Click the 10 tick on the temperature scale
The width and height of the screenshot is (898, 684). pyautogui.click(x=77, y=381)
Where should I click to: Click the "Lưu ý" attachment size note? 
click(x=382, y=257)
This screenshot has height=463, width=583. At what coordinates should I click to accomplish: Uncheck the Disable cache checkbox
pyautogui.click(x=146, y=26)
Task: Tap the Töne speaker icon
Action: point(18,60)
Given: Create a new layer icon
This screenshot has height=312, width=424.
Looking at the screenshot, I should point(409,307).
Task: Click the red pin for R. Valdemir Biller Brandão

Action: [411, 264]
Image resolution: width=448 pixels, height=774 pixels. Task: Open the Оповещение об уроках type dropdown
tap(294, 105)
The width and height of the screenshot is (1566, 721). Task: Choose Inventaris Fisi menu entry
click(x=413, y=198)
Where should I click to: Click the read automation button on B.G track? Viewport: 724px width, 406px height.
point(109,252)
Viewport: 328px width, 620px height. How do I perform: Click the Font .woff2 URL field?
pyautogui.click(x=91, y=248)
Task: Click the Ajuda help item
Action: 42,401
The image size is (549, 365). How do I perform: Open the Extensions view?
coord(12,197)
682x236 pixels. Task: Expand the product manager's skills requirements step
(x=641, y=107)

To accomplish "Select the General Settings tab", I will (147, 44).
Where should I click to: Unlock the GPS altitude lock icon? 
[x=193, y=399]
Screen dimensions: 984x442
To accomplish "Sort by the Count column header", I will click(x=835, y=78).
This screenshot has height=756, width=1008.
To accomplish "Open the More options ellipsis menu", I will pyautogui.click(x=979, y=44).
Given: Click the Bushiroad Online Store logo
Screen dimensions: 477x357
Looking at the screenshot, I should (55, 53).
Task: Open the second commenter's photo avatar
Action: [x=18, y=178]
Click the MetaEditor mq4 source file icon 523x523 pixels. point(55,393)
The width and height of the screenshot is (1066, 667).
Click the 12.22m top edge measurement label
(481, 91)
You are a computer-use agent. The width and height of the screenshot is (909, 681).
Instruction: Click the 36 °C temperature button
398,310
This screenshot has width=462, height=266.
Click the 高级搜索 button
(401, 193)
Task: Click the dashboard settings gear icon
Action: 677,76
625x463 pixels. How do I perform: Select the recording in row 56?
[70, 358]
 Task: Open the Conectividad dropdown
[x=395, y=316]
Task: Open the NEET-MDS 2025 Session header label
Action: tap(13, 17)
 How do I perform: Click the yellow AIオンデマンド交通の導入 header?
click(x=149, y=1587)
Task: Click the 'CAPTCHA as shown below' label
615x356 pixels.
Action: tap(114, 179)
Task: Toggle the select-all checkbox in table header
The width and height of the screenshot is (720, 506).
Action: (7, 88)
☆ ☆ ☆ ☆
» Exercise
From the line containing "How do I perform: Click the yellow" down to the last line of the data, transcribe every line exactly; nothing else should appear.

» Exercise response
 How do I perform: Click the yellow AIオンデマンド交通の導入 header?
click(x=149, y=1587)
Task: Click the 'CAPTCHA as shown below' label
615x356 pixels.
Action: tap(114, 179)
Task: Toggle the select-all checkbox in table header
The width and height of the screenshot is (720, 506).
Action: (7, 88)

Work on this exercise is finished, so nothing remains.